His suggestion was a unit, the milliare, that was defined as a minute of arc along a meridian arc, and a system of sub-units, dividing successively by factors of ten into the centuria, decuria, virga, virgula, decima, centesima, and millesima. The virga, 1/1000 of a minute of arc, corresponding to 64.4 Bologna inches, or ~2.04 m, was reasonably close to the then current unit of length, the Parisian toise (~1.95 m) - a feature which was meant to make acceptance of the new unit easier.

As a practical implementation, Mouton suggested that the actual standard be based on pendulum movement, so that a pendulum located in Lyon of length one virgula (1/10 virga) would change direction 3959.2 times in half an hour. The resulting pendulum would have a length of ~20.54 cm.

His ideas attracted interest at the time, and were supported by Jean Picard as well as Huygens in 1673, and also studied at Royal Society in London. In 1673, Leibniz independently made proposals similar to those of Mouton.

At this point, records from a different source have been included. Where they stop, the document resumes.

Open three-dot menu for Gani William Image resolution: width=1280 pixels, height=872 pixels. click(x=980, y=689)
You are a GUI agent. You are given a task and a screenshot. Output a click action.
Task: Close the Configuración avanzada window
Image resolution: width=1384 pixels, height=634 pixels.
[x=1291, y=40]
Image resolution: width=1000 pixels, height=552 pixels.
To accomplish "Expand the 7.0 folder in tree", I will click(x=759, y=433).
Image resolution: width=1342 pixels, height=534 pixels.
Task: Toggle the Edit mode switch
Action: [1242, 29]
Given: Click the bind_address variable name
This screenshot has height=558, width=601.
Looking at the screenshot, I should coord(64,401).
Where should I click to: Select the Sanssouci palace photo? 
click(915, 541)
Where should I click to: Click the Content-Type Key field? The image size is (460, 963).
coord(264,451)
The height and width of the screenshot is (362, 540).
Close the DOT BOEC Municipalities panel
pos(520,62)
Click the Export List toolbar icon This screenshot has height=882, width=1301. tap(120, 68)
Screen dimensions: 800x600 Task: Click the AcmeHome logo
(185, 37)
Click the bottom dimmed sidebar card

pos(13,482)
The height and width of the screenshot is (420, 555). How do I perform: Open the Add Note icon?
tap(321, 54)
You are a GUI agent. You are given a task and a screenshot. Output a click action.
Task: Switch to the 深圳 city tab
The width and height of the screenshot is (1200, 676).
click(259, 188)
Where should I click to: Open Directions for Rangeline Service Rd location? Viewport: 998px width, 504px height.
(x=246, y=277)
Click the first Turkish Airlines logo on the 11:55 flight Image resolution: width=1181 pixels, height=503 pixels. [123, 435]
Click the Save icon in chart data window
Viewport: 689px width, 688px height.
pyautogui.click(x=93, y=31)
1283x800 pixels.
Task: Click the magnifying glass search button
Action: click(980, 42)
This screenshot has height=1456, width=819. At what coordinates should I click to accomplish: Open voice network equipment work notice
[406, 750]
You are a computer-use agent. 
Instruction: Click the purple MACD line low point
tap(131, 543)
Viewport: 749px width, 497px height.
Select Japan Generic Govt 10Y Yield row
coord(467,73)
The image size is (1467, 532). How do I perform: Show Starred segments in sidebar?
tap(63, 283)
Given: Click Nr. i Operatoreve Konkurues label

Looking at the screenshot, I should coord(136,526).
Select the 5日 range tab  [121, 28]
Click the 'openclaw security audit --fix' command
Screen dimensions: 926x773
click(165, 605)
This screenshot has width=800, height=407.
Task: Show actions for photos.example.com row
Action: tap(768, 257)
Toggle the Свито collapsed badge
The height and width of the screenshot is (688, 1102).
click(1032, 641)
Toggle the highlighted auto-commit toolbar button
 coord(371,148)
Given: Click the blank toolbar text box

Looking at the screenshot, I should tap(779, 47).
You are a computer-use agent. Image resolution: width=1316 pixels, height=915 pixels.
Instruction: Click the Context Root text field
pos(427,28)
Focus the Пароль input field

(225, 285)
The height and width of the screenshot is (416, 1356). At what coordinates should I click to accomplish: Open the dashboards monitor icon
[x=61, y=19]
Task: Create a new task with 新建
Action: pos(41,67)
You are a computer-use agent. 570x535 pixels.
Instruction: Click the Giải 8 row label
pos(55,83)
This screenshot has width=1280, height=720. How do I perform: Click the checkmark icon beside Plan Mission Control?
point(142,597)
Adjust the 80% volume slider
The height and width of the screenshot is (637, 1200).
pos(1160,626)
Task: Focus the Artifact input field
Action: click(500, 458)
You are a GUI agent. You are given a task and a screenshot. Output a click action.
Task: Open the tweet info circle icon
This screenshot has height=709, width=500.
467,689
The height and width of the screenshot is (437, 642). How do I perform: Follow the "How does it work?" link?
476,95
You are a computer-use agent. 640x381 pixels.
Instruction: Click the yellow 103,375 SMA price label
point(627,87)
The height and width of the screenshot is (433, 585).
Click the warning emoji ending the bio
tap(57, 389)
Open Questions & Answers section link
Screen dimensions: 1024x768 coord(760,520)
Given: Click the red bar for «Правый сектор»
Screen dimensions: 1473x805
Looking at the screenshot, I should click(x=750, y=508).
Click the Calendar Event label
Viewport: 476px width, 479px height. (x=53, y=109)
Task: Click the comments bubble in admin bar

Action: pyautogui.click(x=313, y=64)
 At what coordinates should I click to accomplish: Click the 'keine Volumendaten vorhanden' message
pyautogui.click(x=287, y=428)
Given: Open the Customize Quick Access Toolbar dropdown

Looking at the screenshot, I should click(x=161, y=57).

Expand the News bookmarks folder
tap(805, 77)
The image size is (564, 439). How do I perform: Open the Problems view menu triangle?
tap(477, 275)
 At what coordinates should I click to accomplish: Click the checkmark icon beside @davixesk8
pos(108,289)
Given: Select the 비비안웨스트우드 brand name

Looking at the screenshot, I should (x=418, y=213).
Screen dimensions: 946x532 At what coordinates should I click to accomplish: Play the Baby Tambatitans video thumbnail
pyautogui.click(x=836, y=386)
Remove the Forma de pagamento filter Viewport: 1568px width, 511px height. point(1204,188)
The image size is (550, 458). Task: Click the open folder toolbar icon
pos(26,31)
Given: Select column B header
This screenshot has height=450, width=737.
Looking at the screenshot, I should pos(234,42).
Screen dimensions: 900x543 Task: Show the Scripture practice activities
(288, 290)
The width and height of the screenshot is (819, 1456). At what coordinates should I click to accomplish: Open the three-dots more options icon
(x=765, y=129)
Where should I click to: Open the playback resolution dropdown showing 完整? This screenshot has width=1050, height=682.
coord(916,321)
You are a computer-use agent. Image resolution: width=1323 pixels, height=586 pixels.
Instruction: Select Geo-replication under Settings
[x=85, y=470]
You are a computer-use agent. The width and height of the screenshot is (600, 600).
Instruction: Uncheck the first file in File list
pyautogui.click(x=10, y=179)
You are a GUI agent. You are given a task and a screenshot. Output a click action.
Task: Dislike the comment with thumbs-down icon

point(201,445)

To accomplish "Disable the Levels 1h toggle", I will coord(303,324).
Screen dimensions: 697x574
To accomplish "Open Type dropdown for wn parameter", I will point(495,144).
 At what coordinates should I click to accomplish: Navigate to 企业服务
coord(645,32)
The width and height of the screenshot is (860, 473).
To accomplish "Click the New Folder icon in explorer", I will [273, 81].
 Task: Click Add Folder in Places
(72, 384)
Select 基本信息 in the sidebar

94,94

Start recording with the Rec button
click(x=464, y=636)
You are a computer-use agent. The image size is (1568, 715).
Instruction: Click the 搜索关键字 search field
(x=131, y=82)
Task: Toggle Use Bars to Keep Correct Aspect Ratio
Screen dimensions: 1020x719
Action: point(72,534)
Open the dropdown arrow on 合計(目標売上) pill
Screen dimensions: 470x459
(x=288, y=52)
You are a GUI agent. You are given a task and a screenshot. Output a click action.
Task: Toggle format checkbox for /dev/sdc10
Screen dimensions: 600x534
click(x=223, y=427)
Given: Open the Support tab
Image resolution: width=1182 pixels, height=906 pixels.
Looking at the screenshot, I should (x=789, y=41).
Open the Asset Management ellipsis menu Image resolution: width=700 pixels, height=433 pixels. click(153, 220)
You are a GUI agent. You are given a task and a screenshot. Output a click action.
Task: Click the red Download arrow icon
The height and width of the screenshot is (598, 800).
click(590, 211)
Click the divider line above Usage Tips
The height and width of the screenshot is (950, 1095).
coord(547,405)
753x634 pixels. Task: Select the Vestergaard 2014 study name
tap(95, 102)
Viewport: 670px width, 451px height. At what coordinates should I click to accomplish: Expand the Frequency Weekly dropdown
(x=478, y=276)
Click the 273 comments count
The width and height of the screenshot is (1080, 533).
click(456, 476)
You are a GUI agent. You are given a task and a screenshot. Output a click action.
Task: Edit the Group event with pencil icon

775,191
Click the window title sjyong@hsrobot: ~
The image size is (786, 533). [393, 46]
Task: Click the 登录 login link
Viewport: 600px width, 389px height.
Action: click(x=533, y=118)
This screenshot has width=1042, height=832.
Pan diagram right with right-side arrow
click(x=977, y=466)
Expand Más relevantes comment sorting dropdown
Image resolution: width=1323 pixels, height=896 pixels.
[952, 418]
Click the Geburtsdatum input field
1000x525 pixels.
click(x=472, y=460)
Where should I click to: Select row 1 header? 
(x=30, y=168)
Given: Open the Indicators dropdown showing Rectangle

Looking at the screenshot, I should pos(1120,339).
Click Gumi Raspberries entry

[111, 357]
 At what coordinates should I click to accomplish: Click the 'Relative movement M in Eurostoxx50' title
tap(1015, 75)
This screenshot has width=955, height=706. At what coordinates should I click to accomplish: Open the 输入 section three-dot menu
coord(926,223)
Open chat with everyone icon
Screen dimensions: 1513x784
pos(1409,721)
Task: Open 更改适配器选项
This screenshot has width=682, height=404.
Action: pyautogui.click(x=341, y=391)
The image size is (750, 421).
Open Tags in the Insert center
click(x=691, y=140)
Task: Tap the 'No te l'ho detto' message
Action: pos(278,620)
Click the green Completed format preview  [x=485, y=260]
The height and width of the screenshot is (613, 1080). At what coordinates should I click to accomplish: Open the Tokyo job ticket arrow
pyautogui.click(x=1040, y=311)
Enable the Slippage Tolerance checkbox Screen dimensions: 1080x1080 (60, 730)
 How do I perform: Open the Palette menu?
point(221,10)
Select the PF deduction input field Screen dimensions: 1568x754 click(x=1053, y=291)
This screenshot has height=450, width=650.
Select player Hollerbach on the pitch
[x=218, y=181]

It would be over a century later, however, that the French Academy of Sciences weights and measures committee suggested the decimal metric system that defined the Metre as, at least initially, a division of the circumference of the Earth. The first official adoption of this system occurred in France in 1791.

By today's measures, his milliare corresponds directly to a nautical mile, and his virga would by definition have been 1.852 m.